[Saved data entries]
---*---

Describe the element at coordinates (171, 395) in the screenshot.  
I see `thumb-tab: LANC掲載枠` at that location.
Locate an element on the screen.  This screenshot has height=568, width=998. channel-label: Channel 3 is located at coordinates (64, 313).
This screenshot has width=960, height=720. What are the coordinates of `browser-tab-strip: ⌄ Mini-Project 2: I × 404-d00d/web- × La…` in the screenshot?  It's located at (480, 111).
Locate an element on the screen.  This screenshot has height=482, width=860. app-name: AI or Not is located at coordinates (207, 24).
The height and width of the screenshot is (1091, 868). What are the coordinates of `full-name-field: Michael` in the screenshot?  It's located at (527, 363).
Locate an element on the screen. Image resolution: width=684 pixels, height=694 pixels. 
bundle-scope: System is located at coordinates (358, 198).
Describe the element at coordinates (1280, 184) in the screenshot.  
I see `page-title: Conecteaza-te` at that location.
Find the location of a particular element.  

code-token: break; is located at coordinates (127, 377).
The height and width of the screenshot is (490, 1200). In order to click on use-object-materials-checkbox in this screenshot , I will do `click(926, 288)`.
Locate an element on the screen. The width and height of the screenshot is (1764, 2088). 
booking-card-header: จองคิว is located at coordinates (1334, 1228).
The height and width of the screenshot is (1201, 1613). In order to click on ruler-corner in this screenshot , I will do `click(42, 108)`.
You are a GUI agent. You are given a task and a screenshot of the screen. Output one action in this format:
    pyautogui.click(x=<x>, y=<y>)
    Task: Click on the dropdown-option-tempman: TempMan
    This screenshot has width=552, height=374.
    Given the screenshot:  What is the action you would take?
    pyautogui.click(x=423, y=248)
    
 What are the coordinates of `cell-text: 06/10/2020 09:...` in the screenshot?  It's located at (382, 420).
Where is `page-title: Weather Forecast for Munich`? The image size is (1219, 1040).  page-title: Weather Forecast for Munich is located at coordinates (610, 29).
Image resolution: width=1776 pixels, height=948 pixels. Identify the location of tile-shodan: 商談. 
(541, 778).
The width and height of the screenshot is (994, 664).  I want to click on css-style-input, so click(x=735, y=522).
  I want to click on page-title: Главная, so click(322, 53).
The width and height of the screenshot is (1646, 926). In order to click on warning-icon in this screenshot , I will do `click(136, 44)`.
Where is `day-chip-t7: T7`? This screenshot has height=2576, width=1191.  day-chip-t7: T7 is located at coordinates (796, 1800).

---*---

**What is expected**
Rewrite all the lines above, changing "Locate an element on the screen" to "Find an element on the screen" and keeping everything else the same.

**Written reply**
Describe the element at coordinates (171, 395) in the screenshot.  
I see `thumb-tab: LANC掲載枠` at that location.
Find an element on the screen.  This screenshot has height=568, width=998. channel-label: Channel 3 is located at coordinates (64, 313).
This screenshot has width=960, height=720. What are the coordinates of `browser-tab-strip: ⌄ Mini-Project 2: I × 404-d00d/web- × La…` in the screenshot?  It's located at (480, 111).
Find an element on the screen.  This screenshot has height=482, width=860. app-name: AI or Not is located at coordinates (207, 24).
The height and width of the screenshot is (1091, 868). What are the coordinates of `full-name-field: Michael` in the screenshot?  It's located at (527, 363).
Find an element on the screen. Image resolution: width=684 pixels, height=694 pixels. 
bundle-scope: System is located at coordinates (358, 198).
Describe the element at coordinates (1280, 184) in the screenshot.  
I see `page-title: Conecteaza-te` at that location.
Find the location of a particular element.  

code-token: break; is located at coordinates (127, 377).
The height and width of the screenshot is (490, 1200). In order to click on use-object-materials-checkbox in this screenshot , I will do `click(926, 288)`.
Find an element on the screen. The width and height of the screenshot is (1764, 2088). 
booking-card-header: จองคิว is located at coordinates (1334, 1228).
The height and width of the screenshot is (1201, 1613). In order to click on ruler-corner in this screenshot , I will do `click(42, 108)`.
You are a GUI agent. You are given a task and a screenshot of the screen. Output one action in this format:
    pyautogui.click(x=<x>, y=<y>)
    Task: Click on the dropdown-option-tempman: TempMan
    This screenshot has width=552, height=374.
    Given the screenshot:  What is the action you would take?
    pyautogui.click(x=423, y=248)
    
 What are the coordinates of `cell-text: 06/10/2020 09:...` in the screenshot?  It's located at (382, 420).
Where is `page-title: Weather Forecast for Munich`? The image size is (1219, 1040).  page-title: Weather Forecast for Munich is located at coordinates (610, 29).
Image resolution: width=1776 pixels, height=948 pixels. Identify the location of tile-shodan: 商談. 
(541, 778).
The width and height of the screenshot is (994, 664).  I want to click on css-style-input, so click(x=735, y=522).
  I want to click on page-title: Главная, so click(322, 53).
The width and height of the screenshot is (1646, 926). In order to click on warning-icon in this screenshot , I will do `click(136, 44)`.
Where is `day-chip-t7: T7`? This screenshot has height=2576, width=1191.  day-chip-t7: T7 is located at coordinates (796, 1800).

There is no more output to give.